Thousands of species
Dinosaurs weren't one kind of animal — they were thousands of species across 165 million years. Some were smaller than a chicken. Some, like Argentinosaurus, may have been 30 metres long and weighed 80 tonnes. They filled every ecological niche: predators, herbivores, omnivores, gliders, swimmers, burrowers. The diversity was extraordinary.
Birds are dinosaurs
This is not a metaphor. Birds are the direct descendants of a group of theropod dinosaurs — the same group that included Velociraptor and Tyrannosaurus. When the asteroid struck 66 million years ago, most dinosaur lineages went extinct. One group of feathered, flying theropods survived. Every bird alive today — every sparrow, eagle, chicken, and penguin — is a living dinosaur.
Why they dominated
Dinosaurs first appeared about 230 million years ago following an earlier mass extinction event (the Permian-Triassic extinction, which killed 96% of all species).
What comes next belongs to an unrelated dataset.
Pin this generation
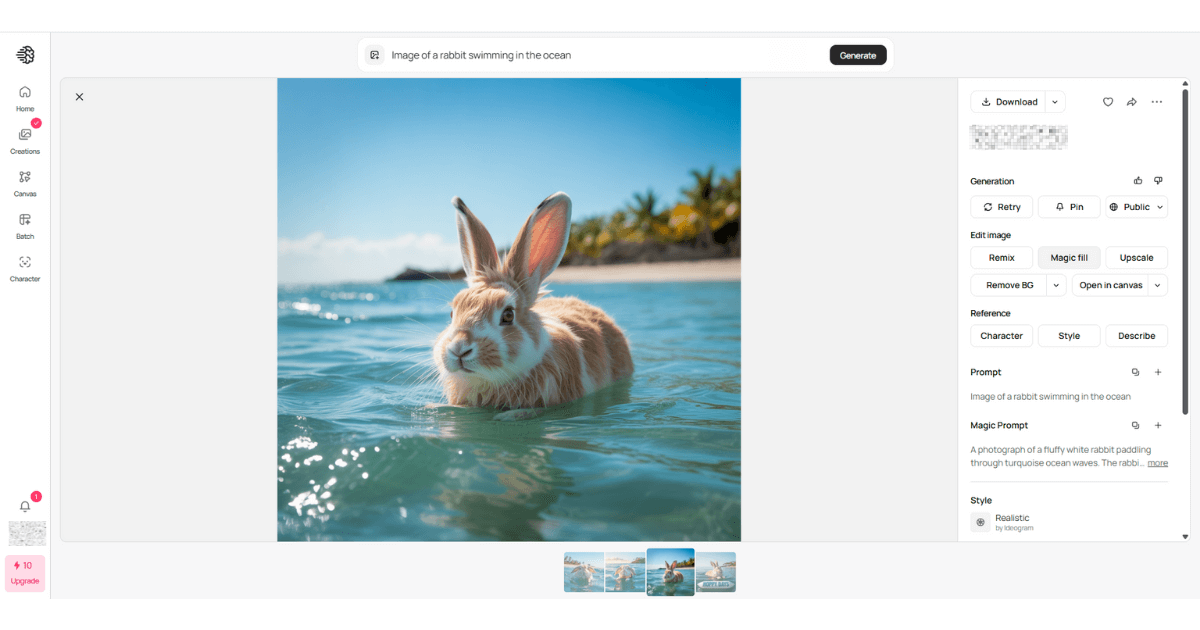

They were not better than the creatures they replaced — they were lucky survivors who expanded into empty ecological space. Their 165-million-year reign ended not because something better came along, but because a rock from space changed the rules.
The feather-to-flight transition in dinosaurs is one of the best-documented evolutionary sequences in palaeontology. Feathers almost certainly evolved first for insulation and display, not flight. Fossils like Archaeopteryx and the extraordinary feathered dinosaurs from Liaoning Province in China show a gradual continuum between non-flying feathered dinosaurs and early birds. Flight was a later adaptation of features that already existed.